[Raw data]
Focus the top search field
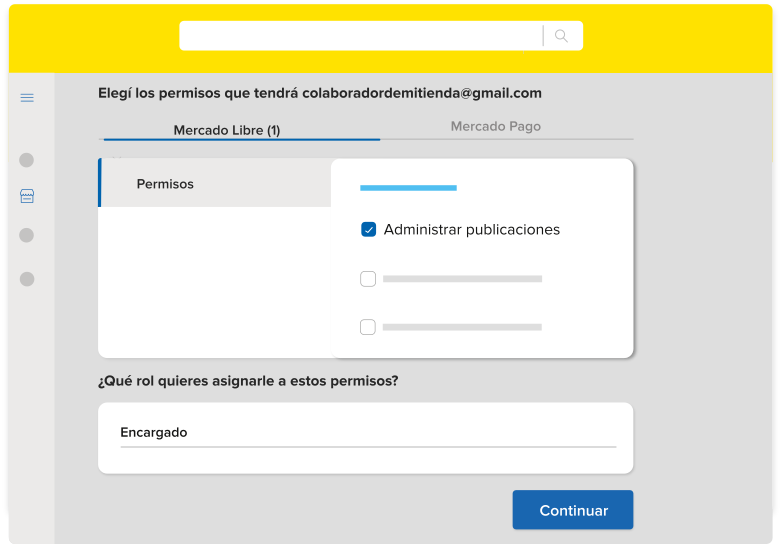This screenshot has height=544, width=782. coord(361,36)
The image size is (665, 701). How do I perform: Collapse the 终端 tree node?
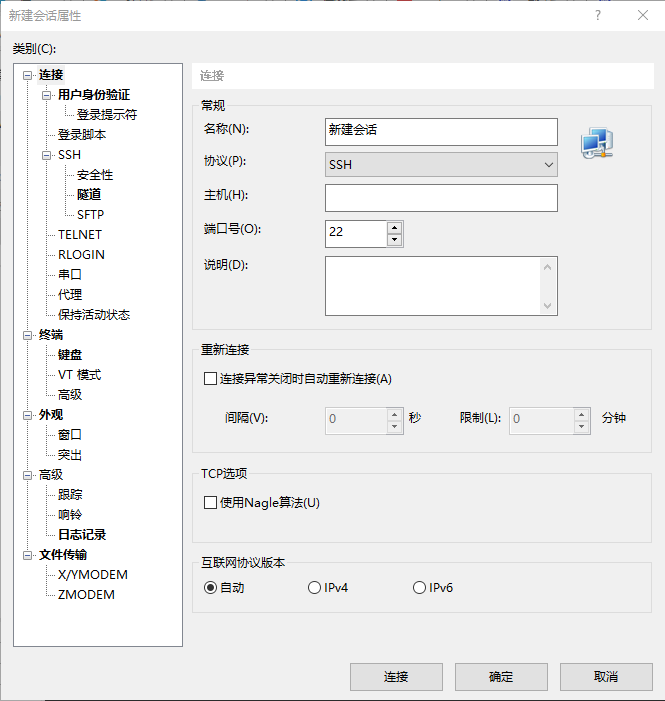click(27, 335)
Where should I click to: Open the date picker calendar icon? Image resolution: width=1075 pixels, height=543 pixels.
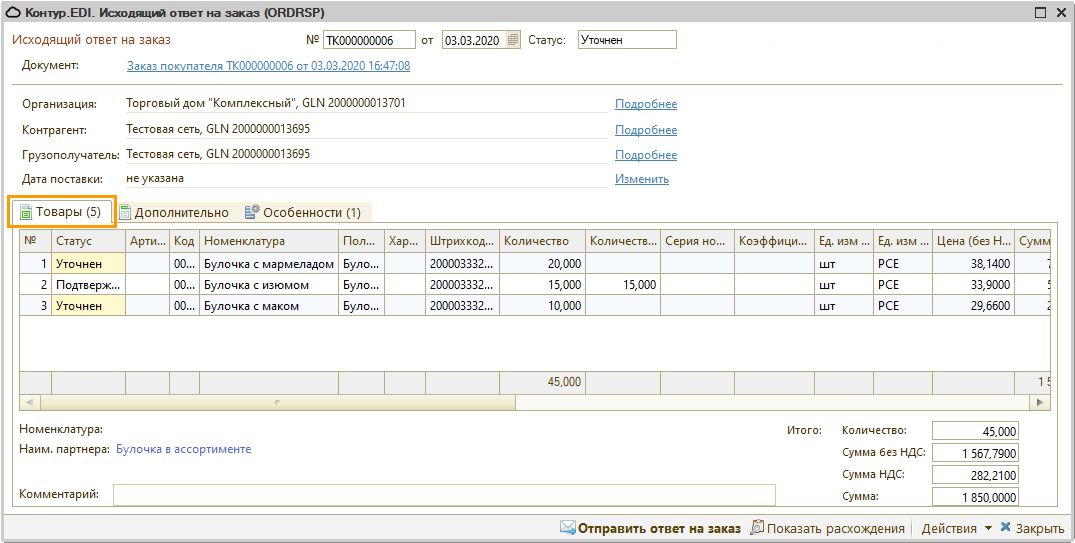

# [Direction]
Lay out every line of the data above as a numbered list, omitting blank lines and leaving out the pictures.

# [Exercise result]
1. Focus the top search field
2. This screenshot has height=544, width=782. coord(361,36)
3. The image size is (665, 701). How do I perform: Collapse the 终端 tree node?
4. click(27, 335)
5. Where should I click to: Open the date picker calendar icon? Image resolution: width=1075 pixels, height=543 pixels.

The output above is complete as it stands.